What you are asked to do. Records follow. Select each line holding "Viewport".

Records shown.
——

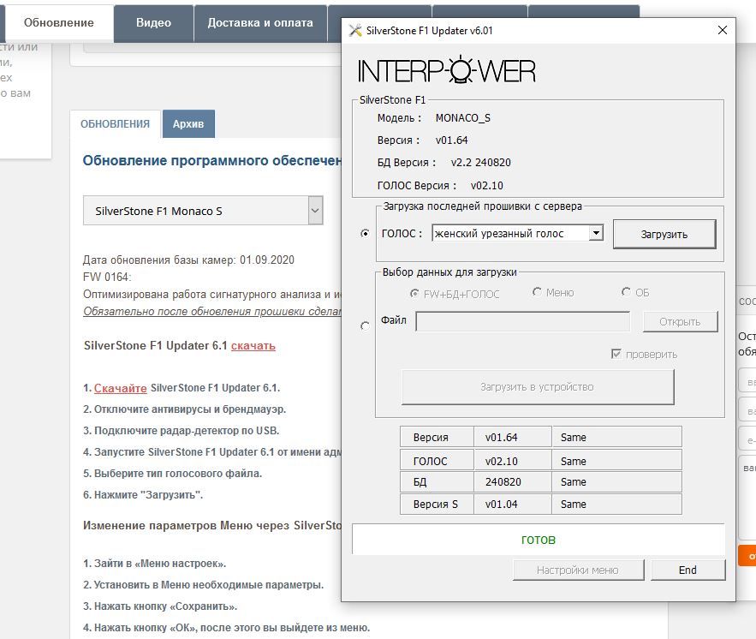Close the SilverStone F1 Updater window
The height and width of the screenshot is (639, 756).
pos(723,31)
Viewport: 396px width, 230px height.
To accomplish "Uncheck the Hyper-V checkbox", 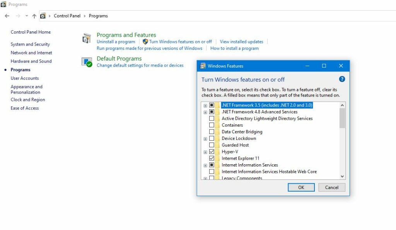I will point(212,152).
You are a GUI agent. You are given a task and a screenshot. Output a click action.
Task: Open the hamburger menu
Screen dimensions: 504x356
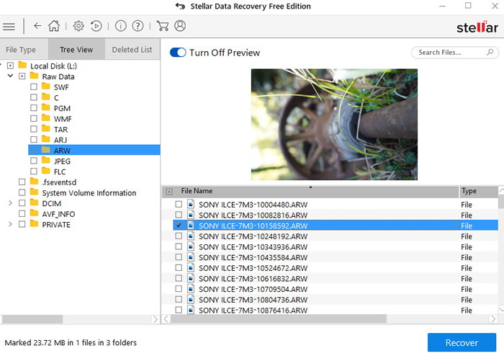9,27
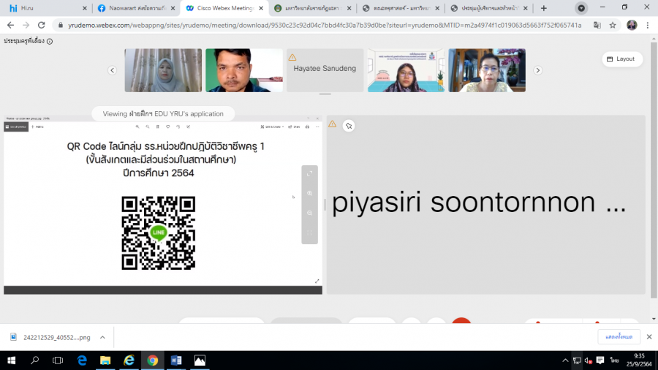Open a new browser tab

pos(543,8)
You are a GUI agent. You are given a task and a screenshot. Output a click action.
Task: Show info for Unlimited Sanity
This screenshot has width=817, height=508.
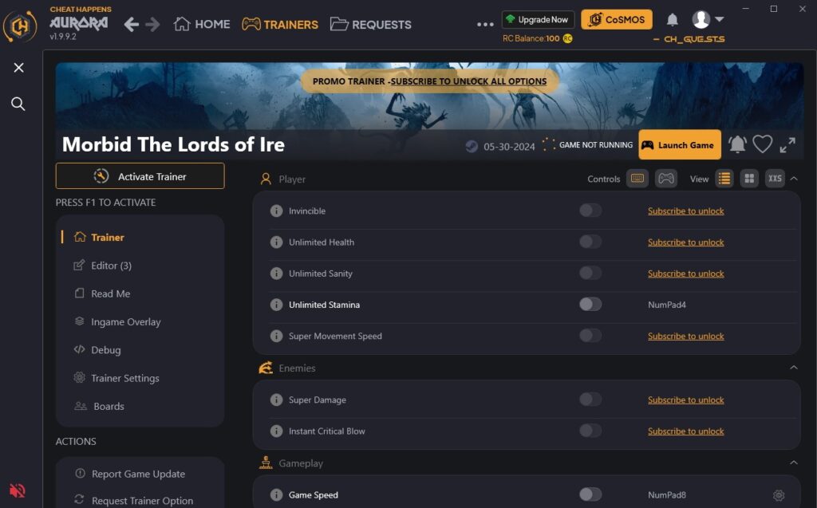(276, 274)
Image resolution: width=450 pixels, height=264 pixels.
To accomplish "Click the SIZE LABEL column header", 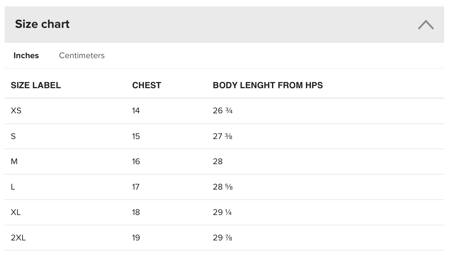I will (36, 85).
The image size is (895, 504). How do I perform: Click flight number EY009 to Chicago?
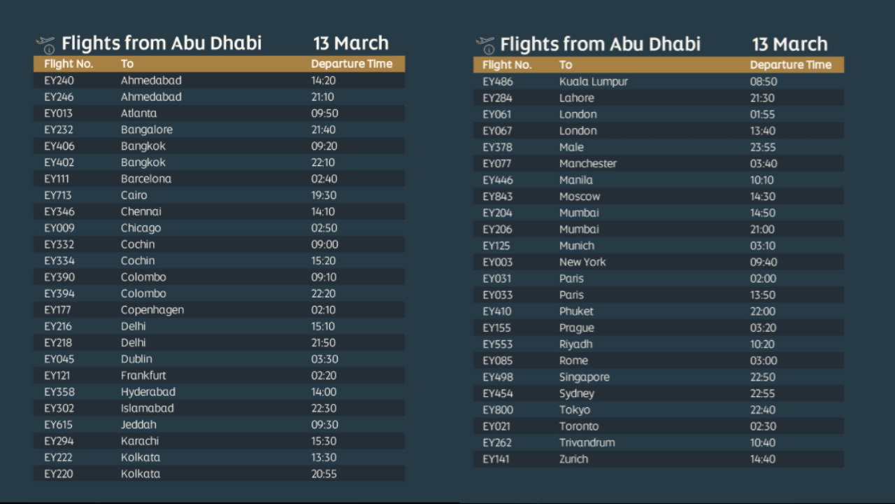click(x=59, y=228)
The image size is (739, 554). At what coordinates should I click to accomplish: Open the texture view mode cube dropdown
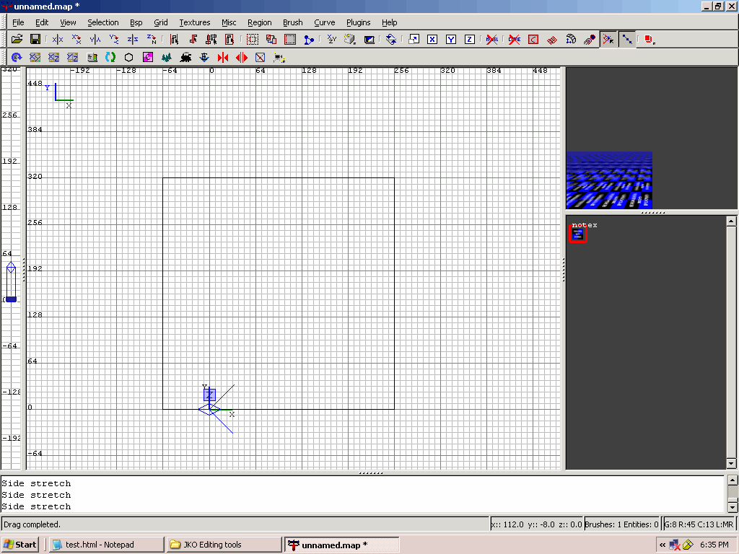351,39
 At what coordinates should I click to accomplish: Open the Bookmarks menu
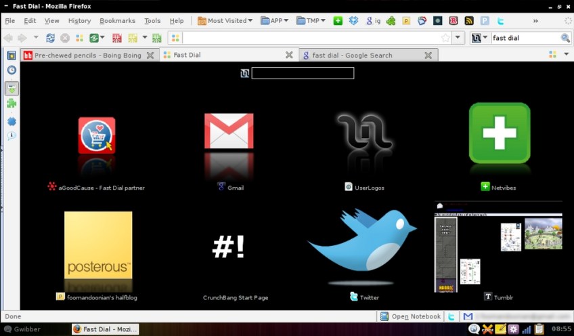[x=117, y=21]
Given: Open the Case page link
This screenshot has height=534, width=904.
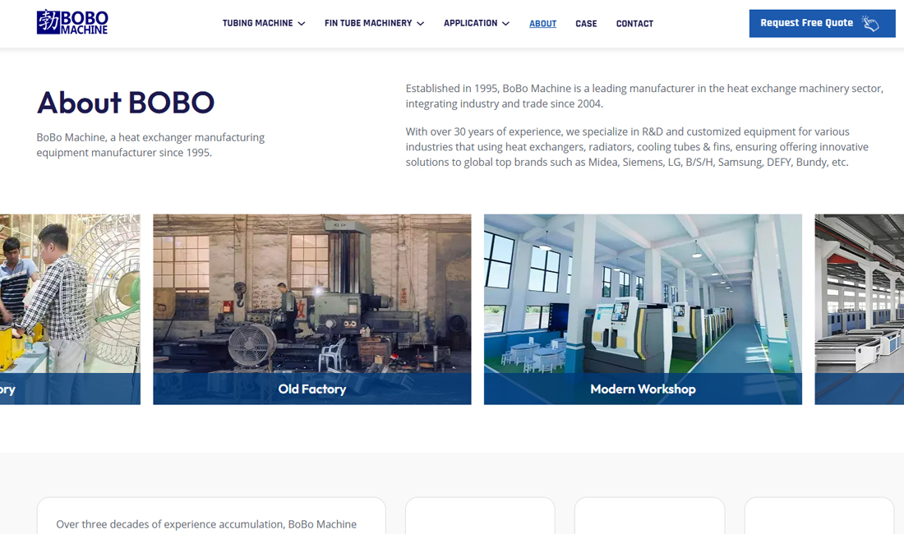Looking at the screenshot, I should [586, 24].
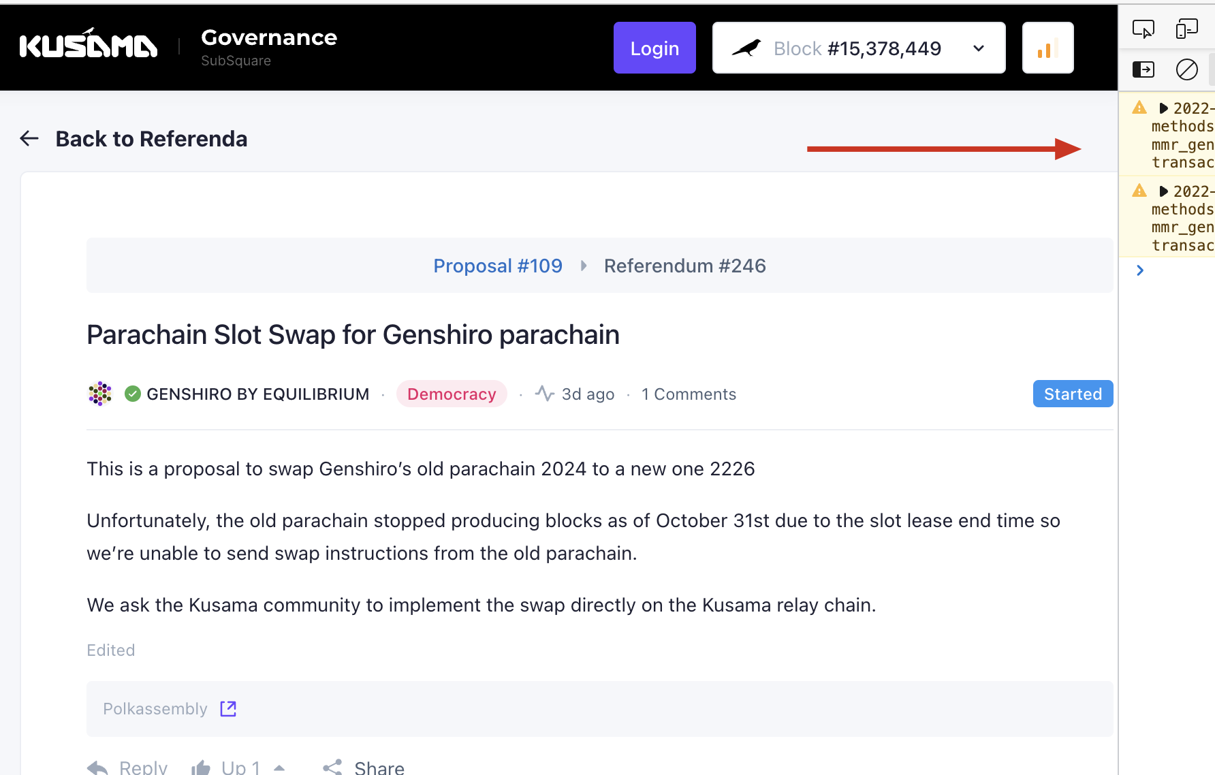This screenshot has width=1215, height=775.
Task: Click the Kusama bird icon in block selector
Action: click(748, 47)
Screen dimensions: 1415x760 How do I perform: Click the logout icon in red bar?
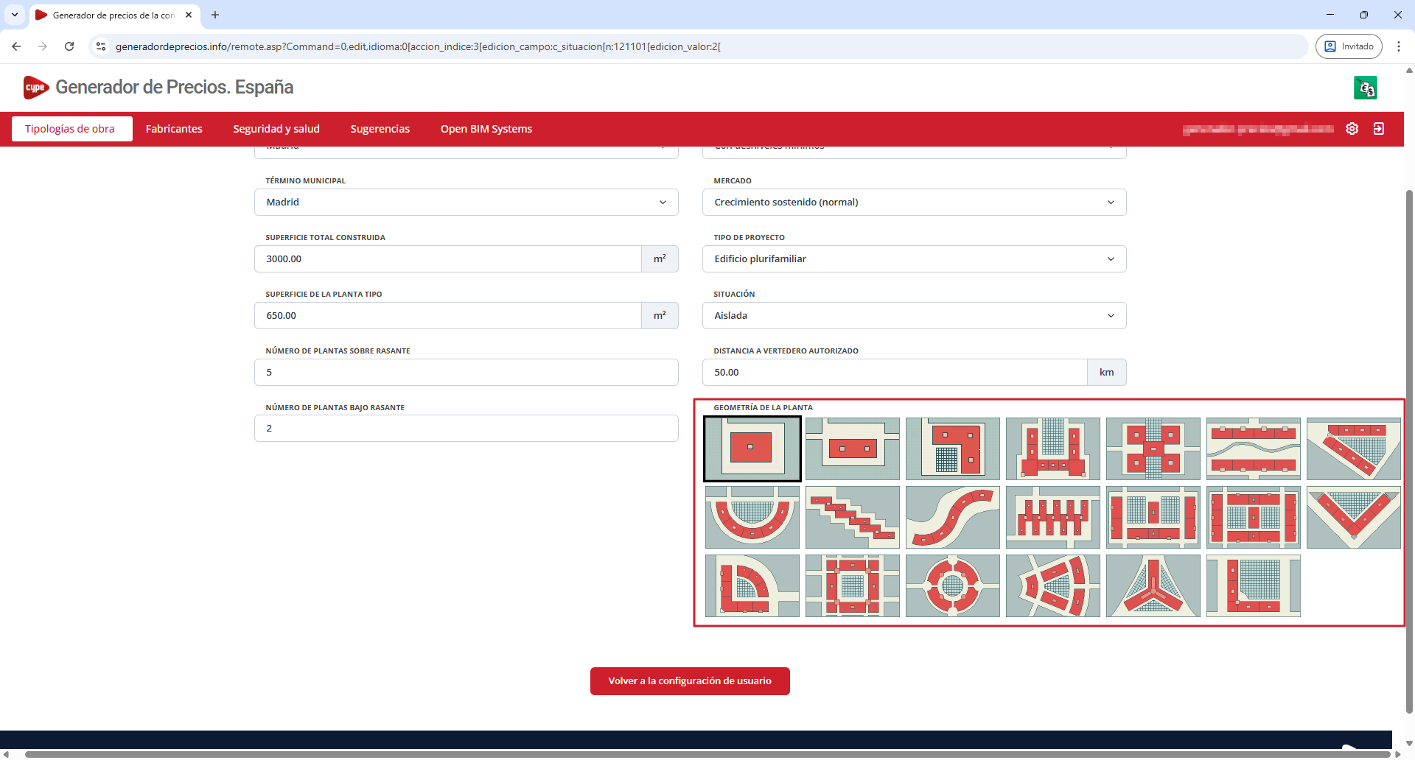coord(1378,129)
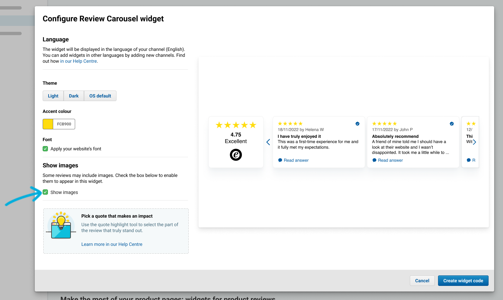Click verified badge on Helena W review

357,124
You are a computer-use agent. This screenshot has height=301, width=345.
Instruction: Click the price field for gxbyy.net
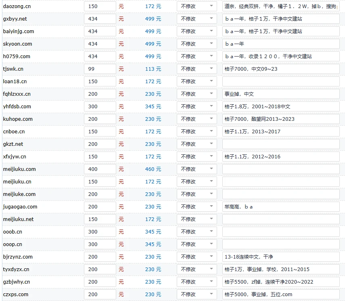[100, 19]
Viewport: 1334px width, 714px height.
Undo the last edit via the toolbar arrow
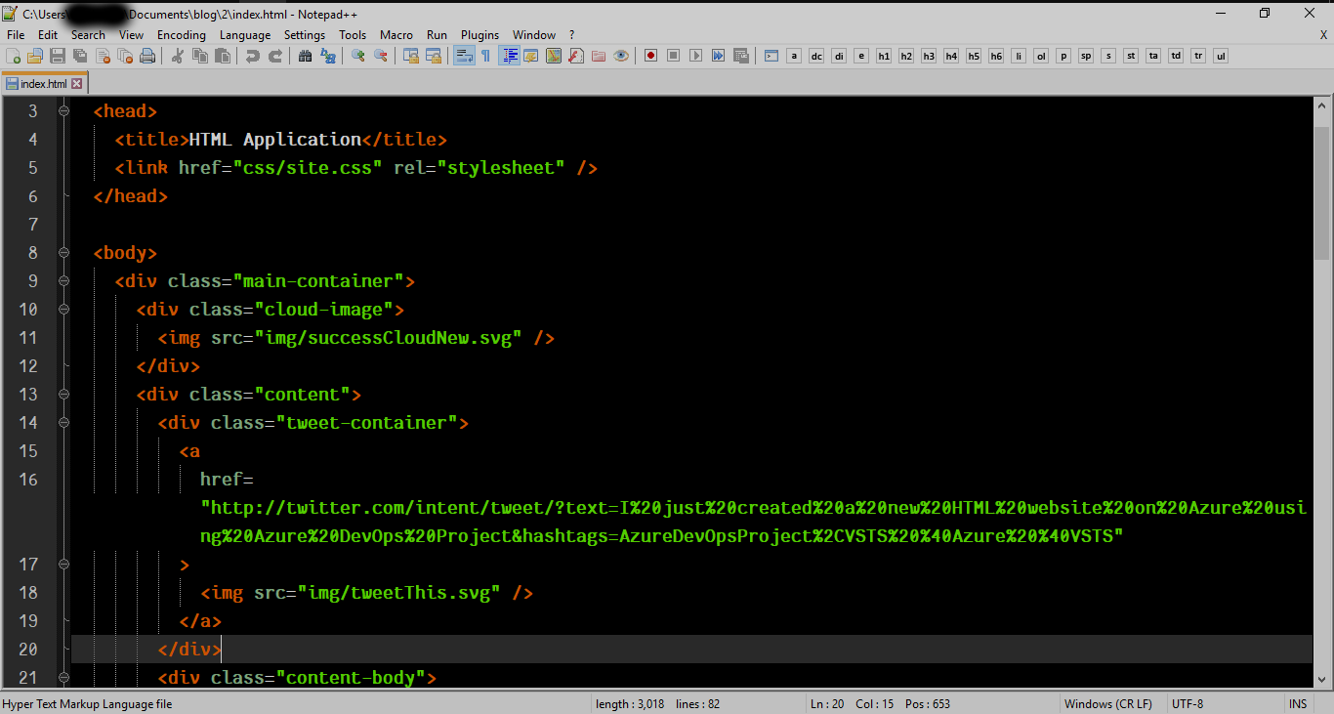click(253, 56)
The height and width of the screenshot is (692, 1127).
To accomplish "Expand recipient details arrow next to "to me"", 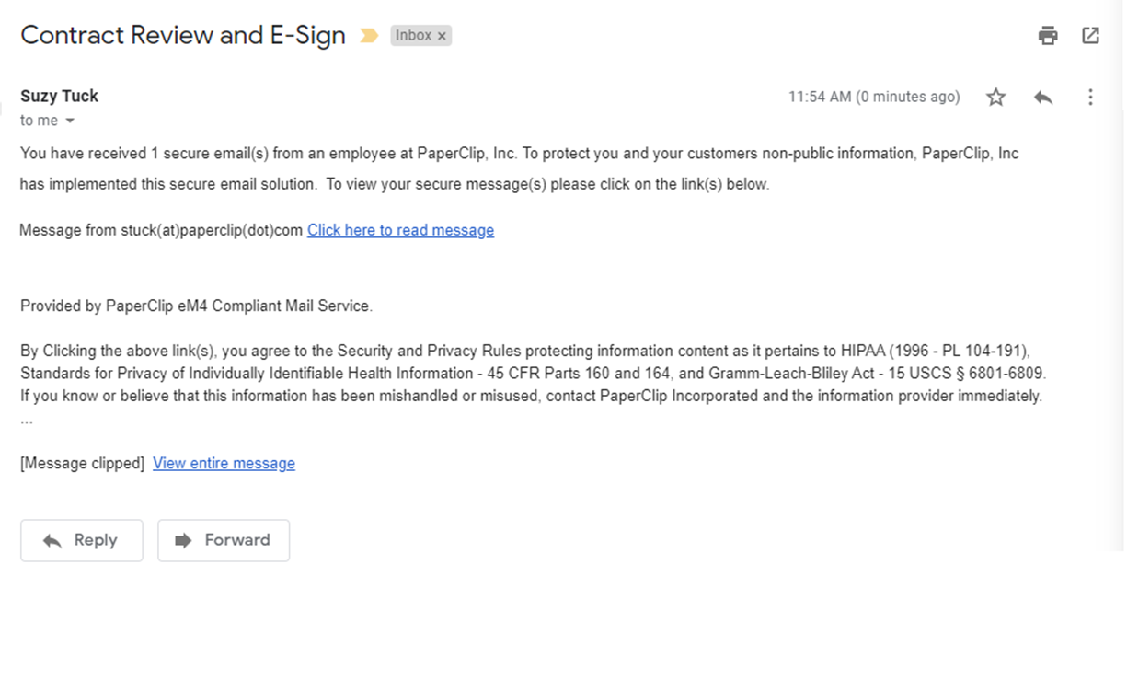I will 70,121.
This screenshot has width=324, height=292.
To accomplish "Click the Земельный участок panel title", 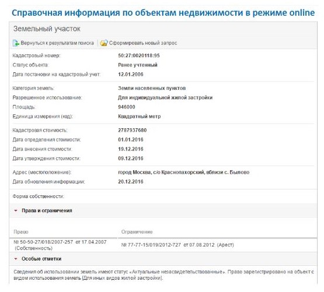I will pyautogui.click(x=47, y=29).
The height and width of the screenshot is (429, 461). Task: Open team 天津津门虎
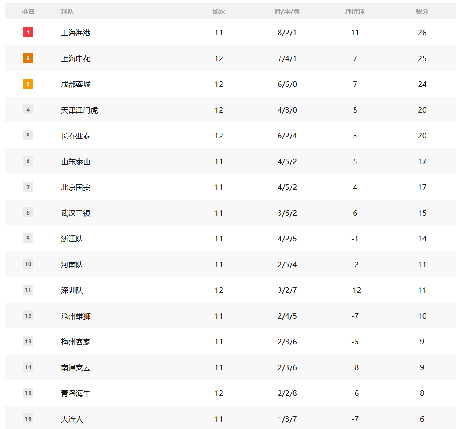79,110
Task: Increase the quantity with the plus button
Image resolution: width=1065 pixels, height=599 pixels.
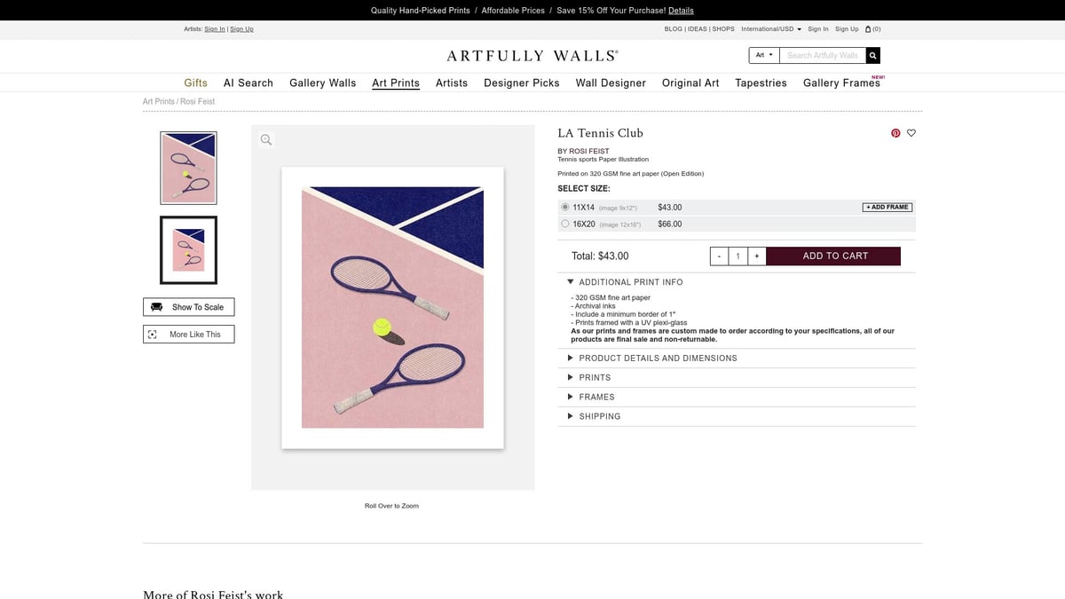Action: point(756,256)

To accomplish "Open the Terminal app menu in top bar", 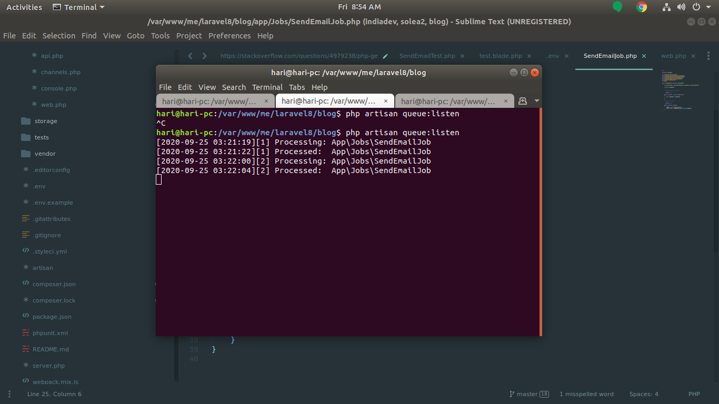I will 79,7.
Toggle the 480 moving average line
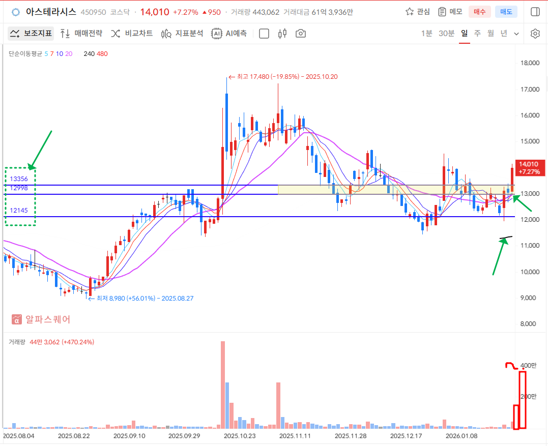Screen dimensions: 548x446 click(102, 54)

——

Response area.
Viewport: 396px width, 230px height.
Viewport: 1334px width, 714px height.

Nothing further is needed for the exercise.